Rahima Z. est victime de coups et blessures volontaires avec arme blanche sur la main droite. Bahia Tabi-Allalou, la présidente du pénal, ne trouve pas risible cet acte, car l'épouse a ricané alors que la victime expliquait au tribunal les faits en gesticulant, allant jusqu'à mimer les coups, les nombreuses tentatives de coups et blessures. «Elle a pris un couteau et m'a asséné un sérieux coup. J'ai levé la main et la pointe a atterri sur le dos de ma main. Son père était à la maison lors de l'incident», raconte la maman de la fille.
«Mais pourquoi donc ce coup?» coupe à dessein Tabi qui a évidemment lu le dossier.
«Elle m'a demandé où j'étais. Je lui ai répondu qu'elle n'avait pas à savoir et lorsque...»
«Si! le tribunal doit savoir le pourquoi de cette agression car c'est généralement l'homme qui bat sa femme», fait remarquer la présidente qui permet à Maître Hanafi Boussaâdia, l'avocat de la victime de poser la question autour de cette ténébreuse affaire de vol de chèques. Tabi suit, mais abandonne la réponse en cours de route...

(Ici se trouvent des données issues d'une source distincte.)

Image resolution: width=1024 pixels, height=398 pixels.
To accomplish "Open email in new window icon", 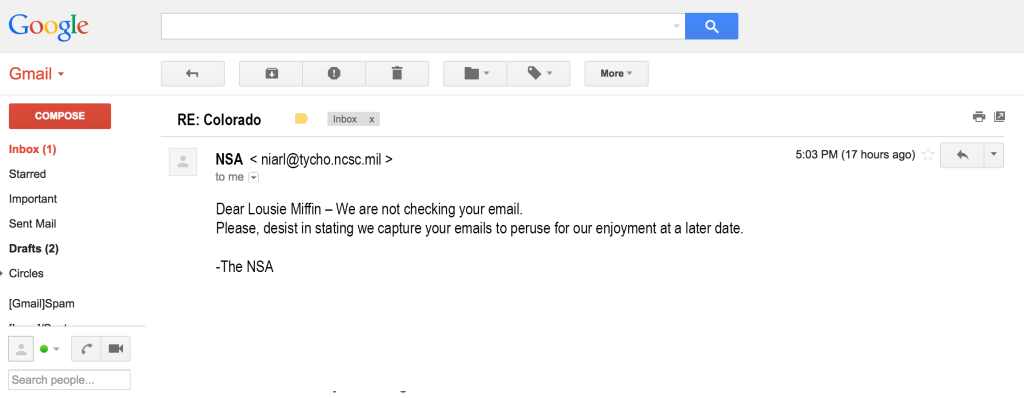I will [999, 117].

Maître Benouadah Lamouri, le conseil de l'inculpée entre dans la danse et sa question est reportée pour la plaidoirie. Le sage avocat repose une question à sa cliente à propos d'un fait grave à la maison: «Oui, il a tenté d'abuser de ma fille» répond sans sourire la dame. Elle a effectivement cessé de sourire, de rire et même de ricaner car elle a compris que cette juge s'appelait Tabi qui sonne le... tob, aïe, aïe, aïe, la brique! Puis les débats basculent, on murmure à l'abus envers une mineure, de tentative d'atteinte aux bonnes moeurs et même de... viol sur mineure. Colère d'épouse ou mère blessée?

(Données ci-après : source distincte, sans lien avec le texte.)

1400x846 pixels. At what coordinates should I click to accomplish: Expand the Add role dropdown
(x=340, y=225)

C'est alors que Maître Lamouri éclate: «Madame la présidente, nous sommes ici pour le 266 du Code pénal. On veut nous entraîner sur le terrain des articles 337 (loi n°82-04 du 13 février 1982) - «Attentat aux moeurs» ou encore le 342 de la même loi: «Incitation de mineurs à la débauche et à la prostitution.» La défense espère grandement que l'on n'aille pas vers le viol, cet odieux crime. Mais vous connaissant sur le pupitre, nous allons passer d'agréables moments autour des seuls coups et blessures volontaires!».
L'avocat de Dar El Beïda suait dans une salle noyée par l'agaçante humidité venant de La Glacière via Brossette.
Bahia Tabi, qui assiste depuis son siège à de drôles de débats, en entendant souvent des vertes et des pas mûres, suit, le stylo à la main qu'elle n'utilise que pour taper sur le pupitre lorsqu'un petit agaçant trouble des débats a lieu. Il lui sert aussi à prendre des notes d'arguments solides, voire sensés.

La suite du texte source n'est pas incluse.